Princeton University
COS 217: Introduction to Programming Systems

Assignment 5: Buffer Overrun


Purpose

The purpose of this assignment is to help you learn (1) how programs are represented in machine language, (2) how stack frames are structured in memory, and (3) how programs can be vulnerable to buffer overrun attacks.


Rules

You may work with one partner on this assignment. You need not work with a partner, but we prefer that you do. Your preceptor will help you with your partner search, if you so desire.

Your partner must be from your precept. Sorry, no exceptions. So make sure you find a partner as soon as you can. After all, if your precept has an odd number of students, then someone must work alone; don't let that person be you!

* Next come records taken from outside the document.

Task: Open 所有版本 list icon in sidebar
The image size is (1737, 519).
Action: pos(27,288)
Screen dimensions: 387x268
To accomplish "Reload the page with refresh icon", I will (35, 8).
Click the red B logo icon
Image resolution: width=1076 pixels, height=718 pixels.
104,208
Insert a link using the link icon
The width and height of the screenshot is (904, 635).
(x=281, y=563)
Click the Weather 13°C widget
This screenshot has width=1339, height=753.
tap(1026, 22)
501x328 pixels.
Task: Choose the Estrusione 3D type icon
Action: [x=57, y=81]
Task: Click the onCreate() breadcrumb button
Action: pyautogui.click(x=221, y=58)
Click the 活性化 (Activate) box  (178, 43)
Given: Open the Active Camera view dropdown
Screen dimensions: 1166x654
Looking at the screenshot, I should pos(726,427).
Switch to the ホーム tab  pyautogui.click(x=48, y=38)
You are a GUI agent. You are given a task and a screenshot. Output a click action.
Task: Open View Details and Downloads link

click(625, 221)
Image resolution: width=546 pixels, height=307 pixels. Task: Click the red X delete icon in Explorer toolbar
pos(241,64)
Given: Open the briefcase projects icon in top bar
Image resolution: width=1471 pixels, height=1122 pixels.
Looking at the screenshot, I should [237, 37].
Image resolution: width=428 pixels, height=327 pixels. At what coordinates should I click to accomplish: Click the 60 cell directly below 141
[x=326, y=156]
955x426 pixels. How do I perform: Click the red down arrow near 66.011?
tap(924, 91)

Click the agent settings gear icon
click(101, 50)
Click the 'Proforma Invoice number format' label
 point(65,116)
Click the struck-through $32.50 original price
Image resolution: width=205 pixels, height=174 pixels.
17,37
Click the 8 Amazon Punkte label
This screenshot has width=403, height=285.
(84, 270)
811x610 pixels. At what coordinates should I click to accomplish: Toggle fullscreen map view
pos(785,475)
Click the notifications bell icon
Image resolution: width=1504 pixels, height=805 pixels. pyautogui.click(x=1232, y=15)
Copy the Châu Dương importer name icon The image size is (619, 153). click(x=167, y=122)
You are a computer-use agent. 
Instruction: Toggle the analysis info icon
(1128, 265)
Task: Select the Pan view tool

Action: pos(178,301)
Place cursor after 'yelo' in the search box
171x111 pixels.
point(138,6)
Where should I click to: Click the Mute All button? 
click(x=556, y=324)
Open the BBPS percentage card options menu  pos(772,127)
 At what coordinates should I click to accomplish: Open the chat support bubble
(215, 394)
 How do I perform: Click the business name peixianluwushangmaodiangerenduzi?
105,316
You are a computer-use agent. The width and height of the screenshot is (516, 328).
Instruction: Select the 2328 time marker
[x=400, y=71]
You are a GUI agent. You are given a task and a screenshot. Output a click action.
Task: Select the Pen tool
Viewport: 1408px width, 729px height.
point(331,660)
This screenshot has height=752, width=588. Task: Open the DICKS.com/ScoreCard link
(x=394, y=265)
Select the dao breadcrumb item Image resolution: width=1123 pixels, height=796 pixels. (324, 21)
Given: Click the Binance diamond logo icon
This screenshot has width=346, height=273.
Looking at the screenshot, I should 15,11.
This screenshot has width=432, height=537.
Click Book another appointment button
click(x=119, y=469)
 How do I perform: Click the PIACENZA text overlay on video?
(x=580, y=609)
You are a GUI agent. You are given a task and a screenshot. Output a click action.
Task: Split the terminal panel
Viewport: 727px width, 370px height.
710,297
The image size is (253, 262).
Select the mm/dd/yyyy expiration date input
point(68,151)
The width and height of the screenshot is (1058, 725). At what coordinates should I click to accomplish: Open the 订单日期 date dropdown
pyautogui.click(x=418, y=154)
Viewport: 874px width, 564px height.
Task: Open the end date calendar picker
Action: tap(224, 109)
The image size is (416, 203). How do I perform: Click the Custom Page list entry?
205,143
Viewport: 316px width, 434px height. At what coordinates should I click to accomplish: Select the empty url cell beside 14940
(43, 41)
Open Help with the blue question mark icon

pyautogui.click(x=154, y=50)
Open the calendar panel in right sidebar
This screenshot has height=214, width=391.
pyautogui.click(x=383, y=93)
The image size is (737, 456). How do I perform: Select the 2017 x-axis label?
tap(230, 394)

If you work with a partner, then exactly one of the partners must submit files. Your readme file, your memorymap file, and your source code files must contain both your name and your partner's name.

"Part A+" (as defined below) is the "extra challenge" part of this assignment. While doing the "extra challenge" part of the assignment, you are bound to observe the course policies regarding assignment conduct as given in the course Policies web page, plus one additional policy: you may not use any "human" sources of information. That is, you may not consult with the course's staff members, the lab teaching assistants, other current students via Piazza, or any other people while working on the "extra challenge" part of an assignment, except for clarification of requirements. However you may consult with your partner, with no limitations.

As noted below, the "extra challenge" part is worth 10 percent of this assignment. So if you don't do any of the "extra challenge" part and all other parts of your assignment solution are perfect and submitted on time, then your grade for the assignment will be 90 percent.


Background

We will provide a program, both source code (grader.c) and executable binary code (grader). The file grader was produced from grader.c using the gcc217 command with the -O and -static options. The -static option commands the linker to do static linking rather than the default dynamic linking. Chapter 7 of Computer Systems: A Programmer's Perspective (Bryant & O'Hallaron) describes static vs. dynamic linking. Static linking could make your analysis of the grader program simpler, and ensures that each function of the program resides at the same address on both CourseLab computers.

The program asks you your name, and writes something like this (where the user input and program output are indicated by font style):

$ grader
What is your name?
Bob
D is your grade.
Thank you, Bob.

However, the author of the program inexplicably forgot to do bounds-checking on the array into which the program reads the input, and therefore the program is vulnerable to attack.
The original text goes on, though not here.